According to Dynamics Beating monitoring, the semiconductor and AI analysis firm SemiAnalysis has released a programming assistant benchmark, covering GPT-5.5, Opus 4.7, and DeepSeek V4. The key findings are as follows: GPT-5.5 is a programming model that has returned to the forefront for the first time in six months, with SemiAnalysis engineers starting to switch between Codex and Claude Code, whereas previously almost all of them used Claude exclusively. GPT-5.5, based on a new pre-training with the codename "Spud," marks the first expansion of pre-training scale by OpenAI since GPT-4.5.
A division of labor emerged during the testing: Claude handles new project planning and initial development, while Codex focuses on inference-intensive bug fixes. Codex excels in understanding data structures and logical reasoning but struggles with inferring users' vague intentions. For the same dashboard task, Claude automatically replicated the reference page layout with heavily fabricated data, while Codex skipped the layout but provided much more accurate data.
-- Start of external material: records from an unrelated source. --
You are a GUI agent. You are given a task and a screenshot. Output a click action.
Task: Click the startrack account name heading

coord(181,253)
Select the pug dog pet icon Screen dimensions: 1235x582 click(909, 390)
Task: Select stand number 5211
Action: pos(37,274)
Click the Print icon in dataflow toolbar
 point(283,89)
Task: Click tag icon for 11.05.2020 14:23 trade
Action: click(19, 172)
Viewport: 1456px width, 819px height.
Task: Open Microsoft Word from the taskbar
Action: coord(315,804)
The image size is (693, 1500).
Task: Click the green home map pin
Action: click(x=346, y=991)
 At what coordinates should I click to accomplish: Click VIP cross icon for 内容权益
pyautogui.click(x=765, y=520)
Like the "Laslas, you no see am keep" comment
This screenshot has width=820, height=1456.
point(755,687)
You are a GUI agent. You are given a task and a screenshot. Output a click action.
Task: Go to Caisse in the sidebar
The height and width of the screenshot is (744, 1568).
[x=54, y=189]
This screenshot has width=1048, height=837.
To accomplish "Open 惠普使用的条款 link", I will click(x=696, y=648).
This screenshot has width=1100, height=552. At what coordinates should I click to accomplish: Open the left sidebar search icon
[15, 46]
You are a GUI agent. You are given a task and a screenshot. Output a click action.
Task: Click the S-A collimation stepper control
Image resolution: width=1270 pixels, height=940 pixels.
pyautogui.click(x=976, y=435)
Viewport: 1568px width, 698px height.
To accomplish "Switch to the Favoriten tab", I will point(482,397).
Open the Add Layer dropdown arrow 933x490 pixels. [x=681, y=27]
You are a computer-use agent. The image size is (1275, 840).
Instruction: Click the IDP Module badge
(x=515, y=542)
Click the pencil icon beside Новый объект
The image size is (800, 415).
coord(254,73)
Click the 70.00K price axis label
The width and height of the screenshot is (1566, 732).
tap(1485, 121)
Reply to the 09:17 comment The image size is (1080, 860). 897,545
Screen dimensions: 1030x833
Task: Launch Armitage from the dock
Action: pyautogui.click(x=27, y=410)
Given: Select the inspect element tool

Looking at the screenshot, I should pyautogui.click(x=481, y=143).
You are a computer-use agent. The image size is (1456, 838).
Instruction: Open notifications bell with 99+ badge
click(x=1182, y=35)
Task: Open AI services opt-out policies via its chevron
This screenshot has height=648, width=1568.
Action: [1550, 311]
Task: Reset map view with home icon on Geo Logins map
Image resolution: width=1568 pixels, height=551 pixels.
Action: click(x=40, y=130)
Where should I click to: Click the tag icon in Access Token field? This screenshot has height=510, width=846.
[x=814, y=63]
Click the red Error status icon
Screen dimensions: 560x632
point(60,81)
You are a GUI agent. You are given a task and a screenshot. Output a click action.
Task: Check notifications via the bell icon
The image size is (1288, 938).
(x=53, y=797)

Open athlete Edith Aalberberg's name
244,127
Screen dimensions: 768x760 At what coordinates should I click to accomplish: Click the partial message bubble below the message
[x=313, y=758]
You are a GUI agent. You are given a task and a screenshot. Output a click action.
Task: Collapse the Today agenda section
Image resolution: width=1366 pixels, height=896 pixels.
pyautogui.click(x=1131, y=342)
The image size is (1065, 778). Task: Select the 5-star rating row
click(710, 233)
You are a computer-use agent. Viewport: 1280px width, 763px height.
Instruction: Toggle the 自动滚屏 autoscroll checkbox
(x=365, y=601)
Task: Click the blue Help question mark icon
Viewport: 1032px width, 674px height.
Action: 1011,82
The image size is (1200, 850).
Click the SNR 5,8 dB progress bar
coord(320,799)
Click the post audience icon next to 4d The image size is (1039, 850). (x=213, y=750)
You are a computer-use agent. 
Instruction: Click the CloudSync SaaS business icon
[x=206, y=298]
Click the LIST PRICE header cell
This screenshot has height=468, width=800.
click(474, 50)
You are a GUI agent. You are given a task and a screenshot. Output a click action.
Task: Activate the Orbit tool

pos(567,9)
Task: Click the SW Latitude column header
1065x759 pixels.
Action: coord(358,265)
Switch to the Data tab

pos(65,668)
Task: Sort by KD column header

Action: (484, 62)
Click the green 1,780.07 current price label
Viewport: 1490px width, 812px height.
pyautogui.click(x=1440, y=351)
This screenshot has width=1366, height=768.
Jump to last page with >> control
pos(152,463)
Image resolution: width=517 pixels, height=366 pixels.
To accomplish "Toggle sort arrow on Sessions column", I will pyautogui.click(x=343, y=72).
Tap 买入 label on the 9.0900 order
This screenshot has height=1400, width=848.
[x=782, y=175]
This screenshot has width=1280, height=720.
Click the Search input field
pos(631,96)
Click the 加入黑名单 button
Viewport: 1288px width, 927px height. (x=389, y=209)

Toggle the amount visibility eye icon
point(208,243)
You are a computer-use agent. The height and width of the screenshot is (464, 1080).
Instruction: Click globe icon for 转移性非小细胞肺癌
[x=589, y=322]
The article exposes a detail about benchmark testing: In February of this year, OpenAI wrote a blog post calling on the industry to switch to SWE-bench Pro as a new standard for programming benchmarks. However, the announcement of GPT-5.5 introduced a new benchmark called "Expert-SWE." The reason lies in the fine print at the bottom of the announcement: GPT-5.5 was surpassed by Opus 4.7 on SWE-bench Pro and was significantly below Anthropic's yet-to-be-released Mythos (77.8%).
Regarding Opus 4.7, Anthropic issued a postmortem a week after release, acknowledging three bugs in Claude Code from March to April that lasted for several weeks and affected almost all users. Prior to this, several engineers had reported a performance drop in 4.6, which was dismissed as a subjective perception. Additionally, the new tokenizer in 4.7 will lead to a maximum 35% increase in token usage, a fact that Anthropic openly acknowledges, equivalent to a hidden price hike.
DeepSeek V4 was rated as "keeping up with the latest but not leading," positioning it as the lowest-cost alternative to closed-source models. The article also states that "Claude still outperforms DeepSeek V4 Pro in the highly challenging task of Chinese writing" and comments that "Claude defeated the Chinese model in its own language."
The article introduces a key concept: when evaluating model pricing, one should consider "cost per task" rather than "cost per token." While GPT-5.5 is priced at twice that of GPT-5.4 (input $5, output $30 per million tokens), completing the same task with fewer tokens may not necessarily result in a higher actual cost. Initial data from SemiAnalysis shows that Codex has an input-output ratio of 80:1, lower than Claude Code's 100:1.